# WIP: Mission TV cabinet in birdseye maple



## wisardd1 (Nov 27, 2013)

this should prove to be interesting!


----------



## GeorgeC (Jul 30, 2008)

WIP? Wanted in Peoria????

GMC


----------



## wisardd1 (Nov 27, 2013)

Work in progress!


----------



## Nick Ferry (Feb 23, 2011)

WIP - woodworking is pleasurable. Nice job so far!


----------



## cabinetman (Jul 5, 2007)

Looks good so far. Keep up with the progress pics.:yes:








 







.


----------



## Burb (Nov 30, 2012)

I'm looking forward to following along!!


----------



## wisardd1 (Nov 27, 2013)

Thanks. I am doing some prefinishing before glue up. I am sanding to 800 and using poly, blo, and naptha. I am very impressed with how deep the Naptha takes the poly oil (close to 1/8 inch).


----------



## wisardd1 (Nov 27, 2013)

Now that is just damn pretty!


----------



## wisardd1 (Nov 27, 2013)

more progress:


----------



## wisardd1 (Nov 27, 2013)

more progress


----------



## Bumpus (Aug 4, 2012)

Man I love maple, that looks great!


----------



## Al B Thayer (Dec 10, 2011)

Really coming together nicely.

Al


----------



## wisardd1 (Nov 27, 2013)

thank you guys!


----------



## wisardd1 (Nov 27, 2013)

I got to do it right!


----------



## red (Sep 30, 2008)

Looking good! I did an entire kitchen in birds-eye maple. It's a beautiful wood. Keep up the good work and the pics.

Red


----------



## wisardd1 (Nov 27, 2013)

more


----------



## Masterjer (Nov 6, 2012)

I love it! Keep the progress pics coming.


----------



## wisardd1 (Nov 27, 2013)

Masterjer said:


> I love it! Keep the progress pics coming.


you bet!


----------



## wisardd1 (Nov 27, 2013)

inching my way home


----------



## rayking49 (Nov 6, 2011)

Inching your way to an awesome project!


----------



## Travico (Dec 25, 2012)

Nice build and thanks for the pics!!


----------



## wisardd1 (Nov 27, 2013)

working on the top


----------



## Hubshooter (Jul 26, 2014)

That is a good lookin' build!


----------



## wisardd1 (Nov 27, 2013)

Working on drawers and top


----------



## Bob Willing (Jul 4, 2008)

One of my favorite woods, great build.:thumbsup:


----------



## wisardd1 (Nov 27, 2013)

Thank you buddies. I appreciate the feedback.


----------



## Modfyd (Jun 25, 2014)

Wow what beautiful wood... is it expensive?


----------



## wisardd1 (Nov 27, 2013)

I paid $12.39 bd ft for 5/4


----------



## wisardd1 (Nov 27, 2013)

trmming out thr drawer front. 1/4 inch walnut plugs will go in the motises


----------



## wisardd1 (Nov 27, 2013)

Like this...


----------



## 1Joe (May 14, 2014)

It's a beauty. Did you put a hole in the back for all the damn cords???


----------



## wisardd1 (Nov 27, 2013)

Not yet


----------



## JMartel (Nov 30, 2011)

wisardd1 said:


> I paid $12.39 bd ft for 5/4


Ouch. I don't like ponying up for all the Walnut for my stuff at $6.75/bdft.

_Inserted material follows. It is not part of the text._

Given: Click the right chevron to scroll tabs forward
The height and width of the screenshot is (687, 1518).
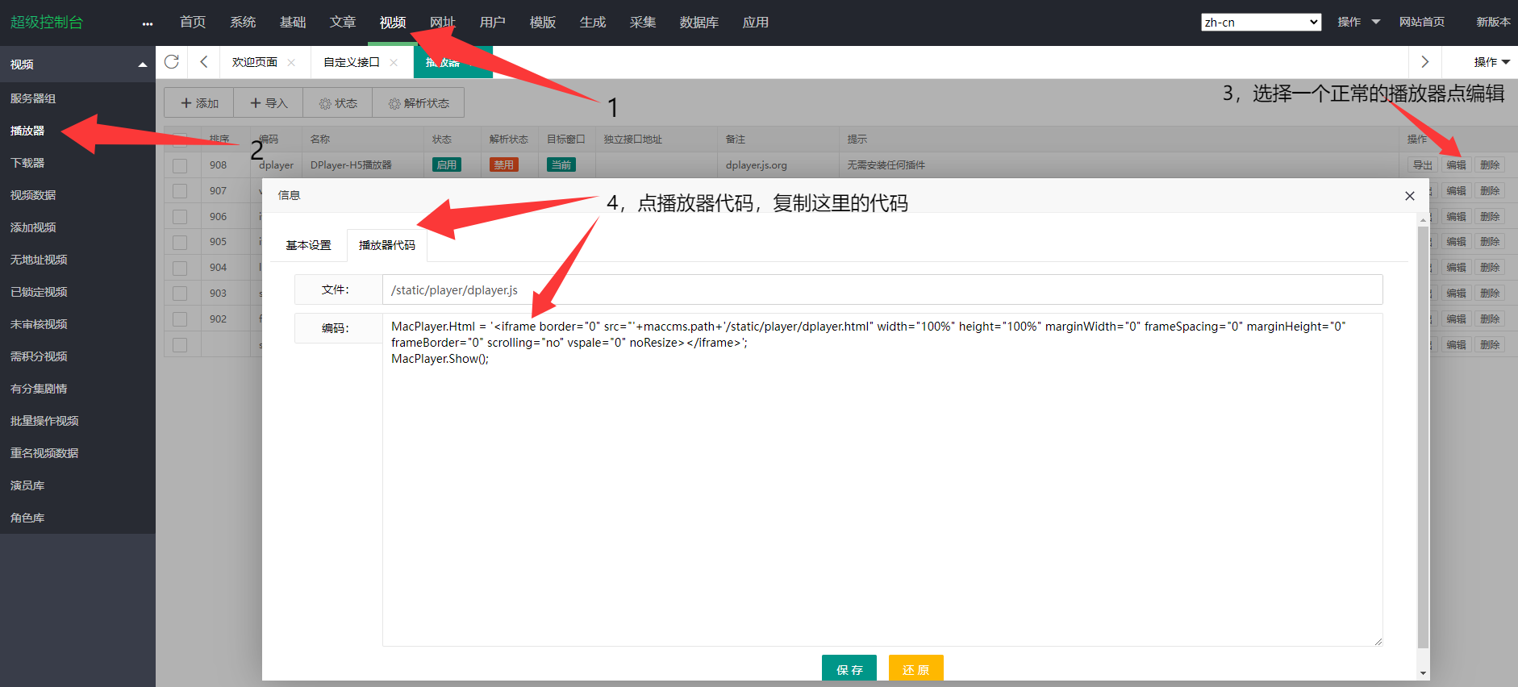Looking at the screenshot, I should (x=1424, y=62).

I was lucky enough to get a very large piece of 8/4 Birdseye Maple that's 11" wide and 7ft long for $4/bdft on cragislist.

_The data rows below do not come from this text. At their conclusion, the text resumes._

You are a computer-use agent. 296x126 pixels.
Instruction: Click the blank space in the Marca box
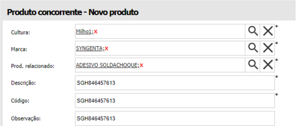coord(176,48)
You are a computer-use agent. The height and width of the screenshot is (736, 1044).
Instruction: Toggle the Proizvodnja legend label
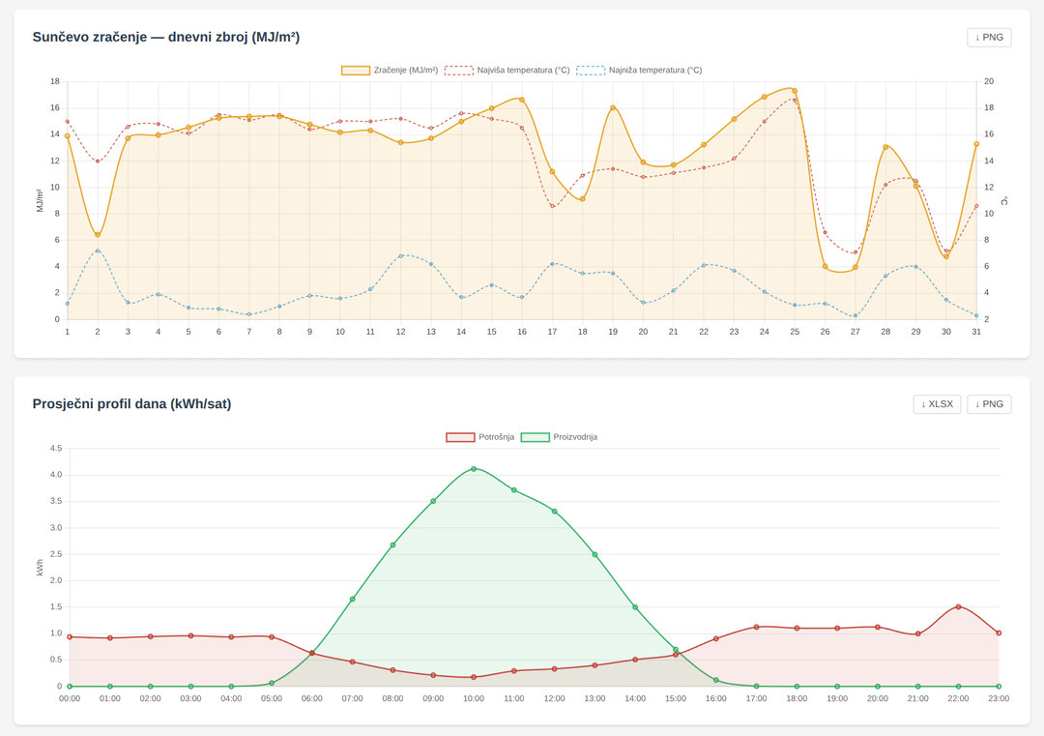tap(575, 437)
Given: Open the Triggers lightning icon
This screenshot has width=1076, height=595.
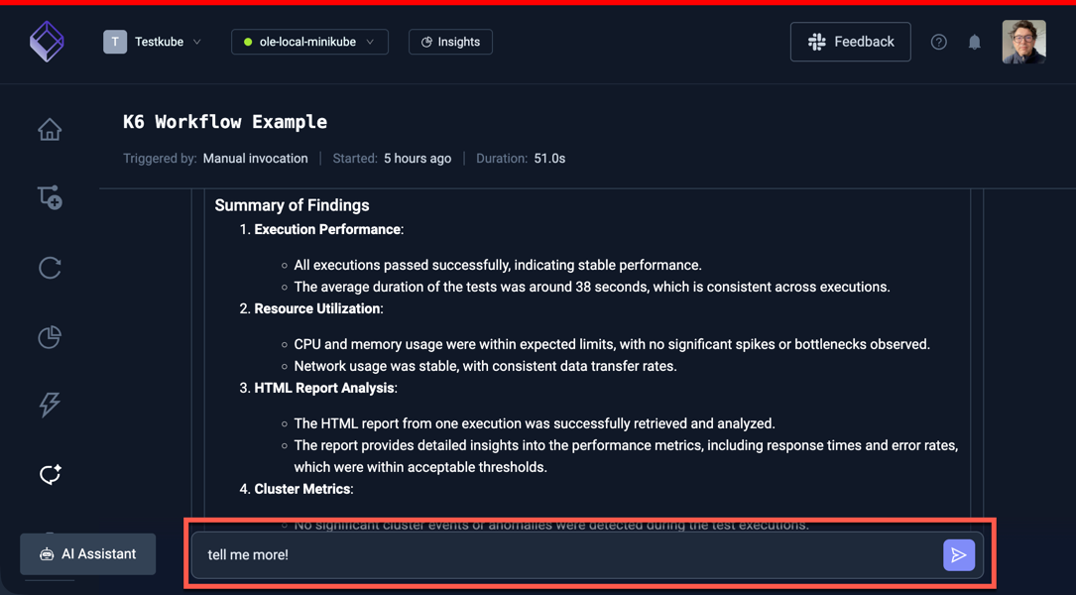Looking at the screenshot, I should 50,405.
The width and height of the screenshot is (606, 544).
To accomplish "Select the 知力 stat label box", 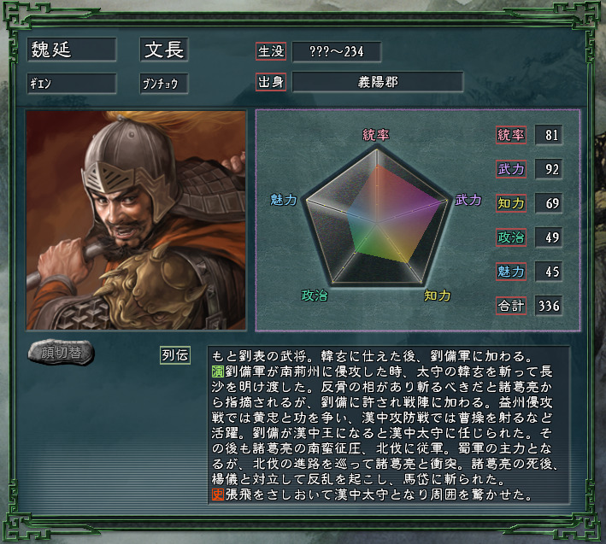I will (x=511, y=203).
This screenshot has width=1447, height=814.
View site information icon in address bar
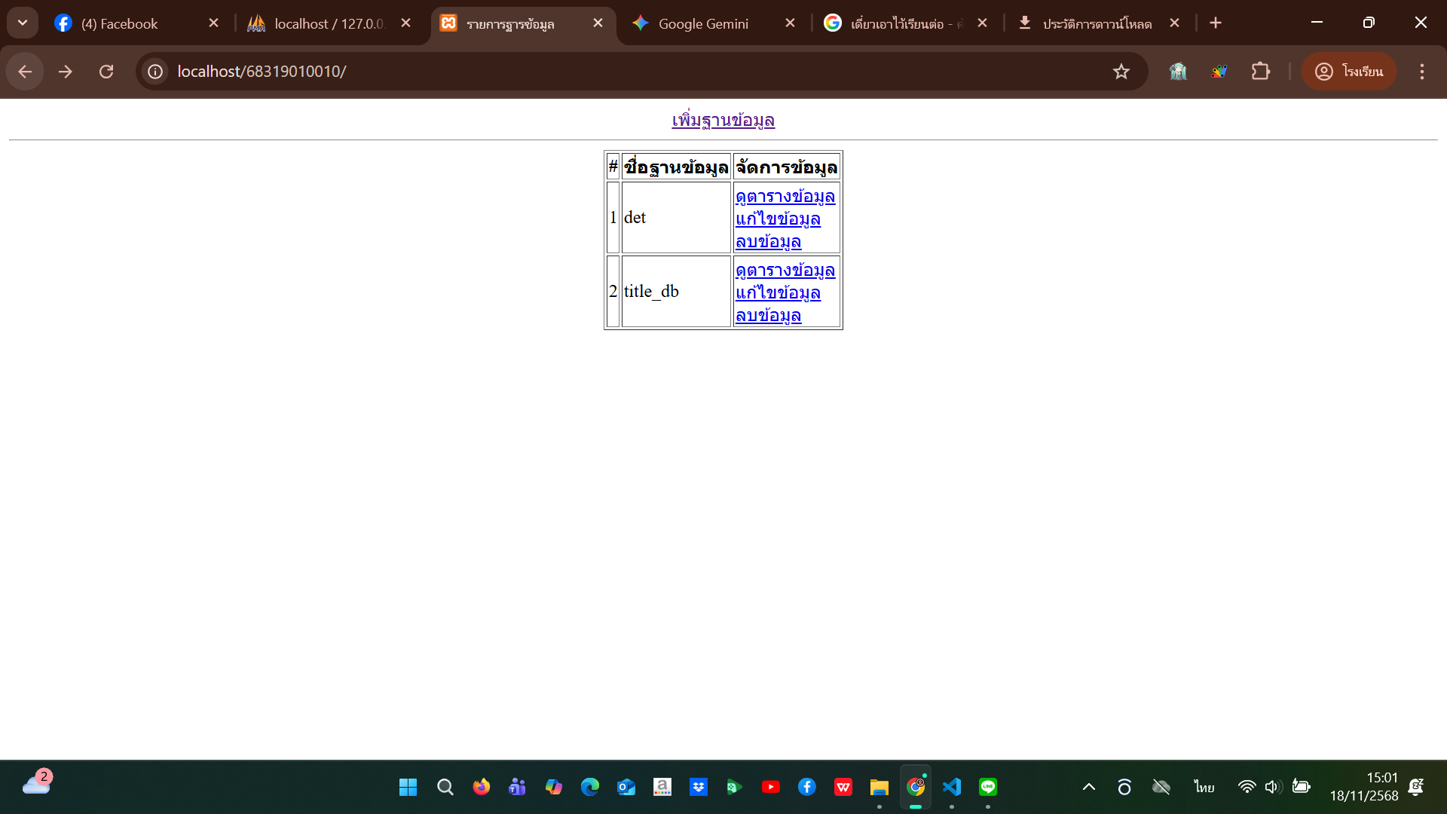[155, 72]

Looking real nice though. I don't have room for an entertainment center in my place. Or really any of the larger furniture that I want to build. Perils of living in a townhouse I guess.


----------



## wisardd1 (Nov 27, 2013)

I think black hardware is too much so I might go with this...


----------



## JMartel (Nov 30, 2011)

I think that looks good. The dark brown that those handles normally come in probably would stick out too much. 

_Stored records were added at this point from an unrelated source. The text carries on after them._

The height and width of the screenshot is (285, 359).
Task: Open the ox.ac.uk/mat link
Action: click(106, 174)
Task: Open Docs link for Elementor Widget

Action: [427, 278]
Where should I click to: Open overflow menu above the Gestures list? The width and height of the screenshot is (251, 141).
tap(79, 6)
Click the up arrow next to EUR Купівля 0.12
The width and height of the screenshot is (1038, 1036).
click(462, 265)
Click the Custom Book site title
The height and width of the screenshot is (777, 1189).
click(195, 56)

I might also look into nickel as well.


----------



## Modfyd (Jun 25, 2014)

+1 on Nickel ^^^


----------



## wisardd1 (Nov 27, 2013)

Dang close! And damn near out of gas!


----------



## wisardd1 (Nov 27, 2013)

Done except for some fine tuning. Once it is placed in its home I will post some more pics.


----------



## JMartel (Nov 30, 2011)

Looks great. Nice job.


----------



## Getting better (Dec 3, 2009)

Can't wait to see the finished product!


----------



## Jeff Shafer (Nov 16, 2010)

That is a beautiful piece of furniture! I think your choice of brass hardware over black was a good one, brass really lets the wood shine. Well done sir!


----------